Покос. Женщины идут с косами, граблями.

Косить здешним женщинам привычно – мужчины ведь уходили «на посторонний заработок».

Но вот пахать на себе, как было в эту весну, – это уж новь военная. Оккупация прошлась по этой земле.

– Мы как кони, – говорят о себе. – По десять в плуг впряжемся. Одиннадцатая качает. В борону – по пять человек. Один такой раз боронуем, бык бежит. Мы разбежались. Смеемся: кони разбежались.

* * *

Наше понимание, воюющей части народа: все для нас, все нам дозволено по сравнению с мирным народом. Но какой же это мирный народ, подпавший так жестоко под иго войны, как не всякому солдату доводится.

* * *

Когда началась война, внешние признаки вещей оставались прежними, а существо изменилось. Так, завод, куда я поступила, был все еще 2-м часовым заводом, хотя часы на нем не производились, а гильзы. Подвал под нашим домом, где раньше хранилась картошка, оказывается, ждал нас в свое бомбоубежище.

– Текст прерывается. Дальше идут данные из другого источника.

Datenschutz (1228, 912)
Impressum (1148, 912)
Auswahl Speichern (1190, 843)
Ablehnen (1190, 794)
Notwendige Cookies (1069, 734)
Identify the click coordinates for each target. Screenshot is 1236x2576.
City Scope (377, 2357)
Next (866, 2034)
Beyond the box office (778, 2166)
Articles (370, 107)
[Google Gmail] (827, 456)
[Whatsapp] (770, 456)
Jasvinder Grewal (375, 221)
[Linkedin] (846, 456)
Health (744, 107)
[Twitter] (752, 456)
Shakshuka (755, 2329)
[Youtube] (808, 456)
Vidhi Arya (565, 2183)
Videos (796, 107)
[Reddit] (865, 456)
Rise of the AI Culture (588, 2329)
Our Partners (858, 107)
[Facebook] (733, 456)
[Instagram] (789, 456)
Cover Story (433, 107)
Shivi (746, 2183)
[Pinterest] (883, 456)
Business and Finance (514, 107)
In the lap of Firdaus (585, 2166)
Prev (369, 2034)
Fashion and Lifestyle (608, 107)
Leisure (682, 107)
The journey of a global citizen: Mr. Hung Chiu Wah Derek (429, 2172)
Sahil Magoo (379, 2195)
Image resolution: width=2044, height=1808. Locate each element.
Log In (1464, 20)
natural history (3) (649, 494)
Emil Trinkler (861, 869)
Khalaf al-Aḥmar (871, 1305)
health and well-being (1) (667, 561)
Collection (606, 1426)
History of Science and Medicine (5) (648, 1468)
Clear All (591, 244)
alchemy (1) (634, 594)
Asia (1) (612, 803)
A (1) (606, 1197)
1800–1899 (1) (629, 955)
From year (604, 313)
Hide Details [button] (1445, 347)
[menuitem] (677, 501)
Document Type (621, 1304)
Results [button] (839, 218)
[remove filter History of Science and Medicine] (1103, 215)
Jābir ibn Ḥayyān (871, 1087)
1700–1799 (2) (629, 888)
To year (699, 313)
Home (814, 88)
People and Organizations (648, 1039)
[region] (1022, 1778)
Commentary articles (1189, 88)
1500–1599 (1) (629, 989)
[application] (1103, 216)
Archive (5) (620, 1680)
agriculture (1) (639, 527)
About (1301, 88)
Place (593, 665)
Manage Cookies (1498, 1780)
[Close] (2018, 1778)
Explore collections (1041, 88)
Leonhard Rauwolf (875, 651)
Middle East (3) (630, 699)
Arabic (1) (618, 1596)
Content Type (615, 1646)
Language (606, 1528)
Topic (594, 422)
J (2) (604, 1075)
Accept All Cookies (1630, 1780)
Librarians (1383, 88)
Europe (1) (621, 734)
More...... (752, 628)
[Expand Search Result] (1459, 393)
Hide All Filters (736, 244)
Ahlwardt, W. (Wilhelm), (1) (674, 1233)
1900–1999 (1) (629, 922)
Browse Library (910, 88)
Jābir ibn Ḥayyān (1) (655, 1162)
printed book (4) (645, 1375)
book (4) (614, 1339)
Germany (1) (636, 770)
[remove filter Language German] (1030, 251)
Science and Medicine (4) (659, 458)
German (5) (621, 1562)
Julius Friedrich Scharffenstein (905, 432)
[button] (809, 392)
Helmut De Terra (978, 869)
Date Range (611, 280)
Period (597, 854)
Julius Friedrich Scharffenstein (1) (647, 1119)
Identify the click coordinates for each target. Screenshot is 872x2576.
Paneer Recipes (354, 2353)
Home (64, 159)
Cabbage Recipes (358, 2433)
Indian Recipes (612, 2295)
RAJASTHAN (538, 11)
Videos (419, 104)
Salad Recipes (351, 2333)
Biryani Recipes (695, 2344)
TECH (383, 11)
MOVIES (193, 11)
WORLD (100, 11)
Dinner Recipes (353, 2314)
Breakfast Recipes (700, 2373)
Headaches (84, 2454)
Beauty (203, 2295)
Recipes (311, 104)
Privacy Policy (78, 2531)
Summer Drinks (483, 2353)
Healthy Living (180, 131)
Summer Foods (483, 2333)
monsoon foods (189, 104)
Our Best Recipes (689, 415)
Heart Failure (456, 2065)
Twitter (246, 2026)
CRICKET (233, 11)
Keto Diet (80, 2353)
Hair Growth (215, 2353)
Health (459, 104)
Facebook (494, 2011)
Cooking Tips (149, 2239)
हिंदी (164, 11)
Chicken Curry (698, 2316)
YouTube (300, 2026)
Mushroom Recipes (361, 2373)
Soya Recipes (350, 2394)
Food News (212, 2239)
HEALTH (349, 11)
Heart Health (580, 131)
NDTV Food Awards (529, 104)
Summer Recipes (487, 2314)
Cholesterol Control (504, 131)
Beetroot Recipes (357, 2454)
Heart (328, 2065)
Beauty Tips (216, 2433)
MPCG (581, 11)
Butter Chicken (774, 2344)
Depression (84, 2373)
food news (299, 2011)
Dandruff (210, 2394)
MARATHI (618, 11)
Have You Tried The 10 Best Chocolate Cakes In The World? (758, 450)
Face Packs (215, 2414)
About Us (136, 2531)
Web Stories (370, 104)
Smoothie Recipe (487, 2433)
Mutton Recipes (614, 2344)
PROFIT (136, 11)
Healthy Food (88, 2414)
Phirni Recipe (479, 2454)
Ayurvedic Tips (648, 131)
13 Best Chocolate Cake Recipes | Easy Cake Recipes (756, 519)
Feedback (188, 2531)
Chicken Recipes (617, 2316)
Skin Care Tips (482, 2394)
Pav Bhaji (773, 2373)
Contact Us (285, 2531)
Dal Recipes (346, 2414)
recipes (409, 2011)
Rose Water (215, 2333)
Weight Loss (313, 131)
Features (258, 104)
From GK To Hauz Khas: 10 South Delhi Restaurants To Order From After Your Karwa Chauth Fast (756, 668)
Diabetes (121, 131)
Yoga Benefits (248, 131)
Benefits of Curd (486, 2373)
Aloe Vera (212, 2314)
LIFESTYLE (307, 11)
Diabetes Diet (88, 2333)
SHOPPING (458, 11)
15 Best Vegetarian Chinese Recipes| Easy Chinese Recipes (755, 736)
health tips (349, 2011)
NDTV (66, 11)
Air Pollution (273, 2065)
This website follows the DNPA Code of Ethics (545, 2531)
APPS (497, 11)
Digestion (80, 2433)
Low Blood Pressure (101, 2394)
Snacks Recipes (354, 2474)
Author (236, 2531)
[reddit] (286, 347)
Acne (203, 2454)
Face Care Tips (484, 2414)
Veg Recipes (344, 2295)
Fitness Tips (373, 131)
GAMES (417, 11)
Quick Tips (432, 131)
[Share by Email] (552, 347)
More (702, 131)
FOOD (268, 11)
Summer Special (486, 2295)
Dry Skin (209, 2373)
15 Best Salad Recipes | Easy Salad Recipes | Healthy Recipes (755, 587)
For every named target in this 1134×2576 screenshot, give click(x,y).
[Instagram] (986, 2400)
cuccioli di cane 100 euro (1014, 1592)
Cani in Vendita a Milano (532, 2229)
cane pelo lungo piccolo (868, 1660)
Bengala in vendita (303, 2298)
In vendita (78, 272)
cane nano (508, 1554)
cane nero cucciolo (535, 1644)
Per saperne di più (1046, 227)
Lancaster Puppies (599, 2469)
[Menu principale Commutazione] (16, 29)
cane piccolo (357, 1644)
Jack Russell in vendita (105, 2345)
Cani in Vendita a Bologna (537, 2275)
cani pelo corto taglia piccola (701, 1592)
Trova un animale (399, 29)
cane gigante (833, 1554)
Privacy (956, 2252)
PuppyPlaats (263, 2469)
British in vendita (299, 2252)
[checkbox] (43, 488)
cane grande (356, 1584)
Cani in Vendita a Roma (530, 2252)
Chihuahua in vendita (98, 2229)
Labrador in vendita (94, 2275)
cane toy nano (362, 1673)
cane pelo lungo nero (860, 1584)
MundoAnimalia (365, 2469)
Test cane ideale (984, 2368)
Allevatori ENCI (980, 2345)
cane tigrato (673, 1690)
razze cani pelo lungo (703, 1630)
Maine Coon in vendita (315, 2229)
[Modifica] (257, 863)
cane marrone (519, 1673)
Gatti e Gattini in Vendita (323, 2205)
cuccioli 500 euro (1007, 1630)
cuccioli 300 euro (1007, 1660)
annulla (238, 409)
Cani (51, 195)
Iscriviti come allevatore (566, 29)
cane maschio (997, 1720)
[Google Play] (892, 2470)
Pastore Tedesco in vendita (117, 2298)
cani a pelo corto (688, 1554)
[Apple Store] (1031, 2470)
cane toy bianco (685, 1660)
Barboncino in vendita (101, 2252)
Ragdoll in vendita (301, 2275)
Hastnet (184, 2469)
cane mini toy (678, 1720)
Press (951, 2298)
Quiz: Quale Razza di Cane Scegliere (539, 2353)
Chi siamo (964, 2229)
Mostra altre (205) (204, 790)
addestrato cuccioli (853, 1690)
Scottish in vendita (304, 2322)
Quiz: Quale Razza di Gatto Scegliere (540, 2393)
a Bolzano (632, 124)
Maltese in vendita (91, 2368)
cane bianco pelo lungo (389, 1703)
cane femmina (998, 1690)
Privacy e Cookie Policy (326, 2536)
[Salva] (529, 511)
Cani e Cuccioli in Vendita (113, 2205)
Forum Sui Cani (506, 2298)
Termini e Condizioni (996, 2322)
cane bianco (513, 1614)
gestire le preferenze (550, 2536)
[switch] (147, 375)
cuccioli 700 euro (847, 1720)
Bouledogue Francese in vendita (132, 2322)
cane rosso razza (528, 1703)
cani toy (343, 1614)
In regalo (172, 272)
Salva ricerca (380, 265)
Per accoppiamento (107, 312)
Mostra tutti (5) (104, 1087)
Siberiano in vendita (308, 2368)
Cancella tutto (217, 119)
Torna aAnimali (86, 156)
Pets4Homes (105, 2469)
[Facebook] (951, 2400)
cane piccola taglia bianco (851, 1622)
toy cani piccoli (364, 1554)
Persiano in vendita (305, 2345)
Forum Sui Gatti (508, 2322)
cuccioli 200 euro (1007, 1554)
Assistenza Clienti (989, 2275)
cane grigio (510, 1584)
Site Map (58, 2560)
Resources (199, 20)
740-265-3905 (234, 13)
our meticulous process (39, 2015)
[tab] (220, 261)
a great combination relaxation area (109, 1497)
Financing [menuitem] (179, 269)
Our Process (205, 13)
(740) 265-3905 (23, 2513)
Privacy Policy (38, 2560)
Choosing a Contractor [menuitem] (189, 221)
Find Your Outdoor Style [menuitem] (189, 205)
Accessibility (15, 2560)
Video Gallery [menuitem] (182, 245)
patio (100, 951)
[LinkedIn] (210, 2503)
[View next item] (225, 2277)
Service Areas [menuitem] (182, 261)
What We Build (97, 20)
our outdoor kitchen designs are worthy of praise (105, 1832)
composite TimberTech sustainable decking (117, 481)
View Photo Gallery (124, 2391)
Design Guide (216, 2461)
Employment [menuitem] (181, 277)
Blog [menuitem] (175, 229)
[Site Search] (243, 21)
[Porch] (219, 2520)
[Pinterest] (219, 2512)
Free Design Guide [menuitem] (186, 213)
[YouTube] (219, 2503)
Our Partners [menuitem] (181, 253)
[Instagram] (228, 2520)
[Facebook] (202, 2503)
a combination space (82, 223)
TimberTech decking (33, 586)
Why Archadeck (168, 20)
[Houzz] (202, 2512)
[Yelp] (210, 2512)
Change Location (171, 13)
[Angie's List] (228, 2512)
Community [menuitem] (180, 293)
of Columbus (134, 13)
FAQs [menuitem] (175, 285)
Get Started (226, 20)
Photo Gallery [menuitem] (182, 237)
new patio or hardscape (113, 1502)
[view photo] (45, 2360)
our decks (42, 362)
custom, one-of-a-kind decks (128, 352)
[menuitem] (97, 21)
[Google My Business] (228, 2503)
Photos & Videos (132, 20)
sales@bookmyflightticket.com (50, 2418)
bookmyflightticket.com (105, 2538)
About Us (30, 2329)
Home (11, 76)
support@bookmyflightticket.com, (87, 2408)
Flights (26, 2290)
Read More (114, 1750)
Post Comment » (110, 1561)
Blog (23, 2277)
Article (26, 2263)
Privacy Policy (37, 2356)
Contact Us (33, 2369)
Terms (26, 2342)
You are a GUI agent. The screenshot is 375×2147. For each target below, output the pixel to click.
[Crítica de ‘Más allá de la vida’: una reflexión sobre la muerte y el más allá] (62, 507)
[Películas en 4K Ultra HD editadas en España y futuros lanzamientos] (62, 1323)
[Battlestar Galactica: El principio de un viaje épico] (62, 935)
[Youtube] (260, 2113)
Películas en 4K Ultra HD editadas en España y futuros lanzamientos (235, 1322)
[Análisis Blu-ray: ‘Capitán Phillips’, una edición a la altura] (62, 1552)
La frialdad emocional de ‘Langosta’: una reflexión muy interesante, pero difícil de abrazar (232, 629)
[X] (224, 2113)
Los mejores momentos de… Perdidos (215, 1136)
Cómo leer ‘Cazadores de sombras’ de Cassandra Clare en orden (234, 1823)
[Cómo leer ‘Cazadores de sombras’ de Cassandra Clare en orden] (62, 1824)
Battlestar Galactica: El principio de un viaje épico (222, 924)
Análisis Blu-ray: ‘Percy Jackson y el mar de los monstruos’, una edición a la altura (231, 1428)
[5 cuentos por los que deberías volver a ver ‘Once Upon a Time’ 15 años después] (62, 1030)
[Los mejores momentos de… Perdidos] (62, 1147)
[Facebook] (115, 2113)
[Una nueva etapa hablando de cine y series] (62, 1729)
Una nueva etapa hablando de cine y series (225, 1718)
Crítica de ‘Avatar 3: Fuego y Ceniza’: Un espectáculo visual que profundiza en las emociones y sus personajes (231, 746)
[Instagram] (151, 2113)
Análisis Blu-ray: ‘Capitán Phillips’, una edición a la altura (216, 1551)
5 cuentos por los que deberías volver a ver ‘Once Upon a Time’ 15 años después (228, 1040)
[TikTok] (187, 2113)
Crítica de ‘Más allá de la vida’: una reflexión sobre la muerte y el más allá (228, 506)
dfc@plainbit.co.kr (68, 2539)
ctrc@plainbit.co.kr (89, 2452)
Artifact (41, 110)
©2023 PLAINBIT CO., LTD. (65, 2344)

Таинственная душа вещей вдруг обнаружилась.

* * *

– Он меня матюгнул по-хорошему. Я поднялся, пошел в рост на врага.

* * *

«Исполком райсовета решил:

1. Оформить и передать материал следственным органам о падеже лошадей в колхозах «Заря коммунизма» и «Серп и молот» для привлечения к ответственности руководителей колхозов за варварское отношение к коню».

* * *

Чтобы деньги водились, высушенные свиные пятачки хранят в шкафу среди белья. Так издавна ведется в Ржеве.

* * *

Вечернее сообщение:

«В течение 3 июля на Курском направлении наши войска отражали крупные ожесточенные танковые атаки немецко-фашистских войск…

После восьмимесячной героической обороны наши войска оставили Севастополь…»

* * *

Здесь, в деревнях, не было ни электричества, ни радио, а теперь уже само собой их нет. Но какими-то путями вести о неблагополучии на юге достигают сюда, и порой они выразительнее, чем сдержанные газетные сообщения.

И все же это смутно, это где-то там, на окраине страны, как кажется отсюда местным людям. А здесь война вблизи самого ее сердца – Москвы.

И если немец там где-то и осилит, еще не вся беда. Но если на этот раз немец двинет на Москву и захватит ее – «это ж разом загорится и небо и земля».

Падение Москвы – это конец света, а не факт войны.

* * *

Железная баночка с фитилем. Плошка.

– Нам немецкие зенитчики оставили. Хорошая такая штучка.

– И долго служит?

– Долго, долго, что вы.

* * *

Раненые бредут с передовой, спотыкаясь, поддерживая один другого, волоча винтовки.

Повстречавшаяся с ними старуха замерла, согнутая под связкой хвороста на спине, следя за ранеными слезящимися глазами. И вдруг так сильно, горестно:

– Взойдет кто им на подмогу?

* * *

– Царица небесная! Заступница!

* * *

То время, что здесь были немцы, отогнанные еще в нашем зимнем наступлении, в сознании местных людей – прошедшее законченное.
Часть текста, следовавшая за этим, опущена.